═══ Data extracts ═══

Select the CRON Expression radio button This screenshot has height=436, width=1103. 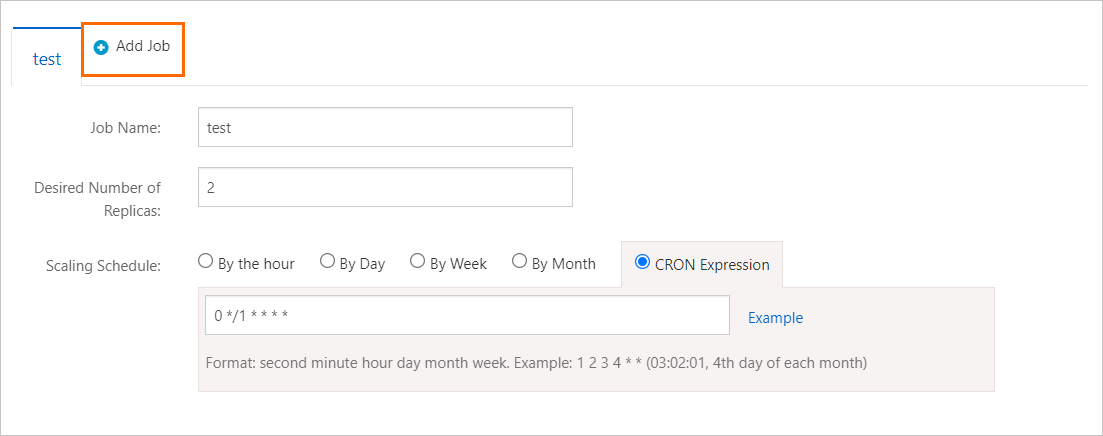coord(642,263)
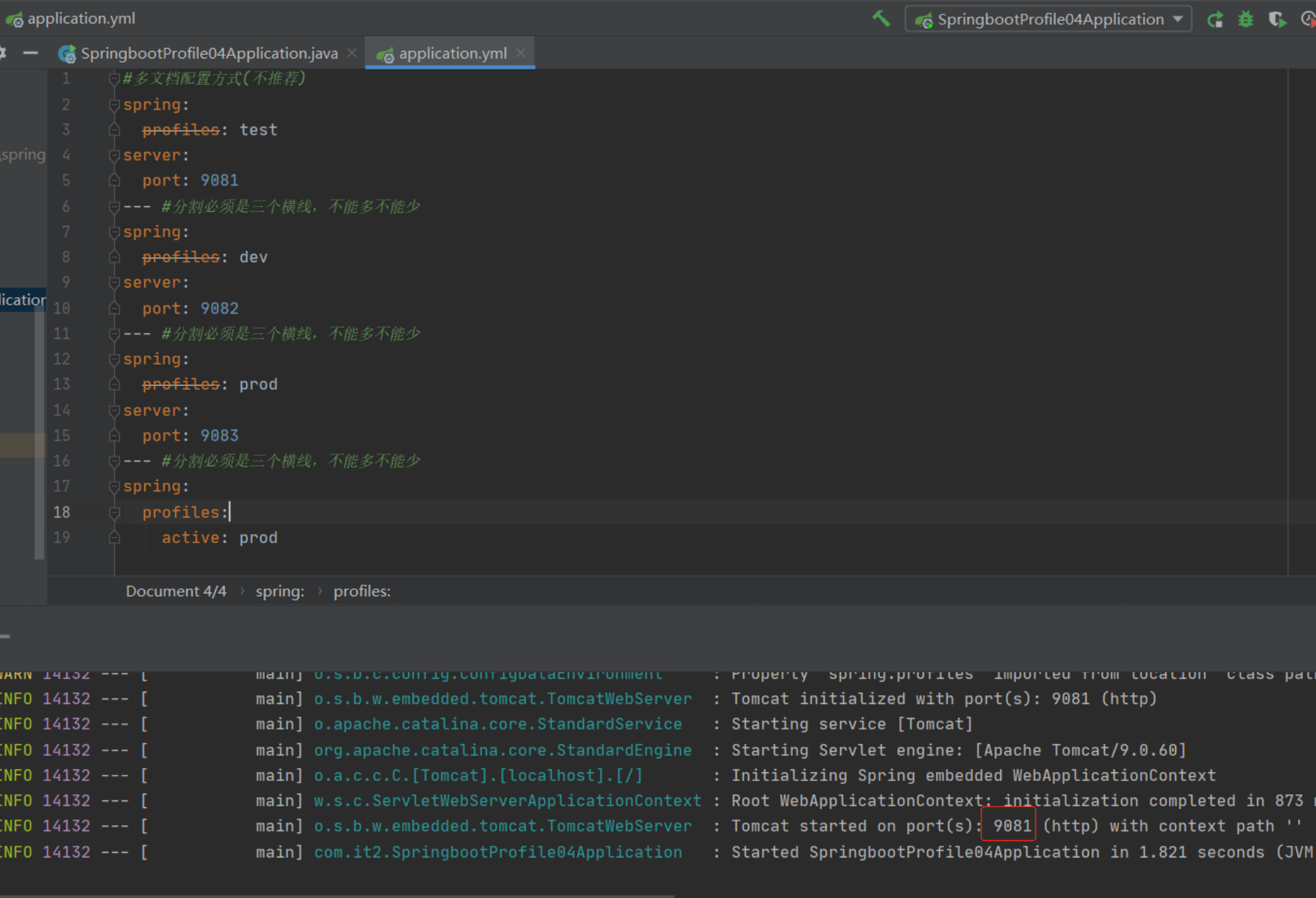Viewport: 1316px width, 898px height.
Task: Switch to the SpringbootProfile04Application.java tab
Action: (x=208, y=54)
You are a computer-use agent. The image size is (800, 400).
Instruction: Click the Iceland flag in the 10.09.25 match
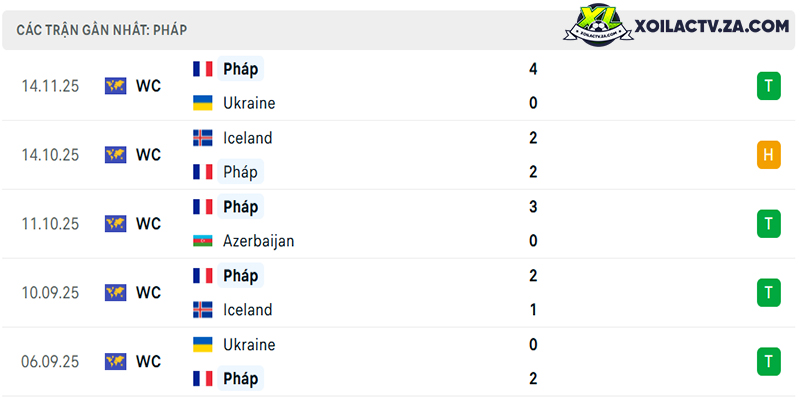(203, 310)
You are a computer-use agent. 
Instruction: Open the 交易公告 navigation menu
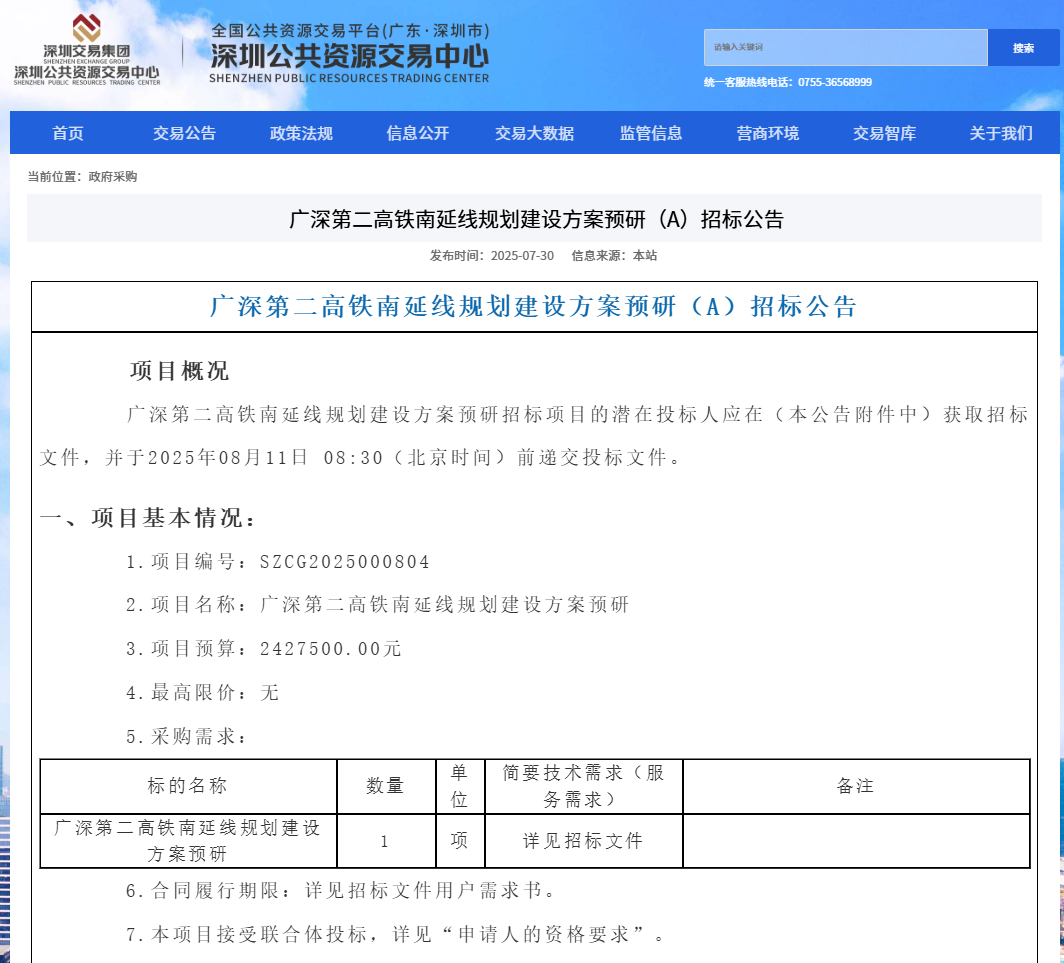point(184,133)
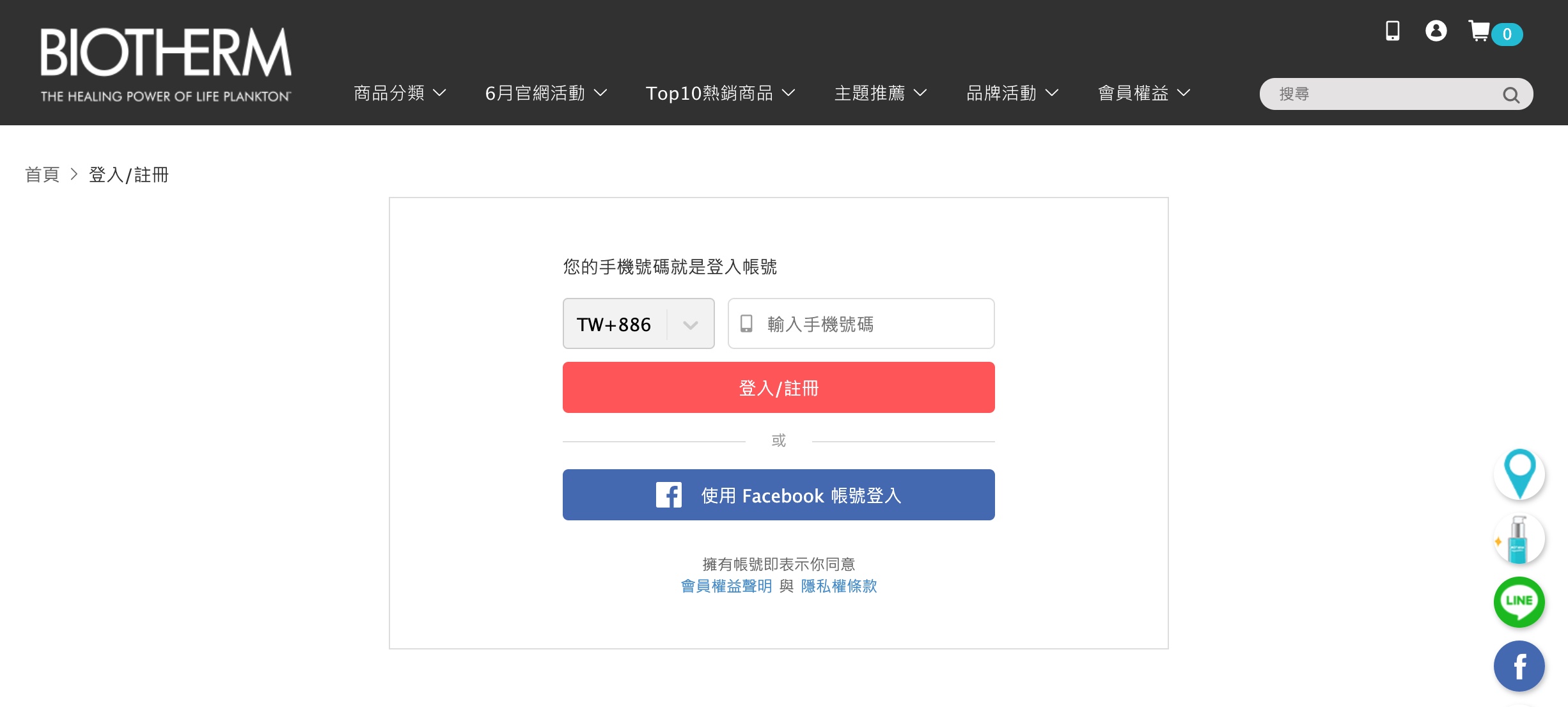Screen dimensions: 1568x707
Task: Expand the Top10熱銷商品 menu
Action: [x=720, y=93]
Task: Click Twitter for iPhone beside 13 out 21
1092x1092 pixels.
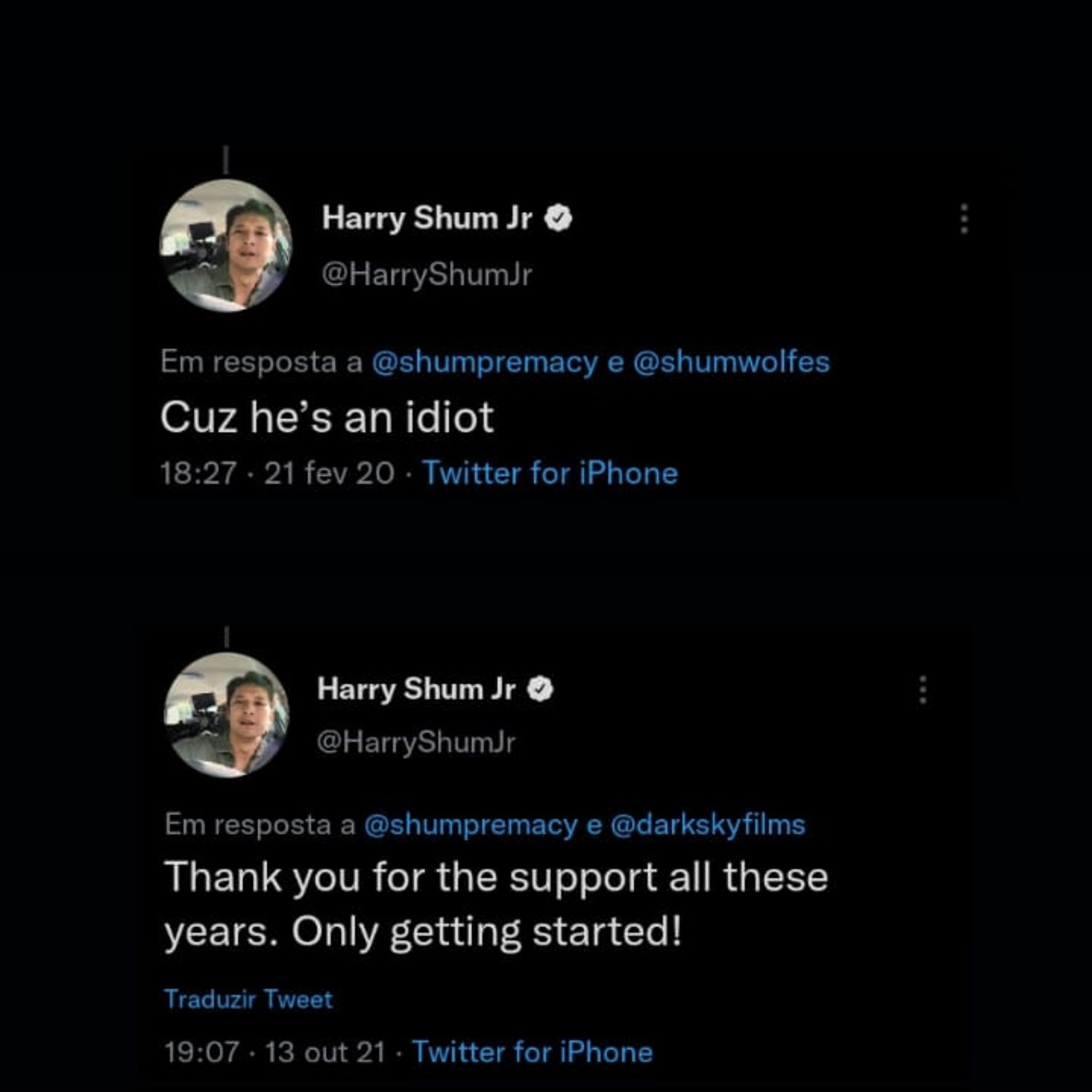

═══

Restate word for word each line from the one containing "Instruction: Open the 交易公告 navigation menu" through the end of the material, pictures excluded.

Instruction: Open the 交易公告 navigation menu
point(184,133)
Screen dimensions: 1568x707
Task: Expand the Top10熱銷商品 menu
Action: [x=720, y=93]
Task: Click Twitter for iPhone beside 13 out 21
1092x1092 pixels.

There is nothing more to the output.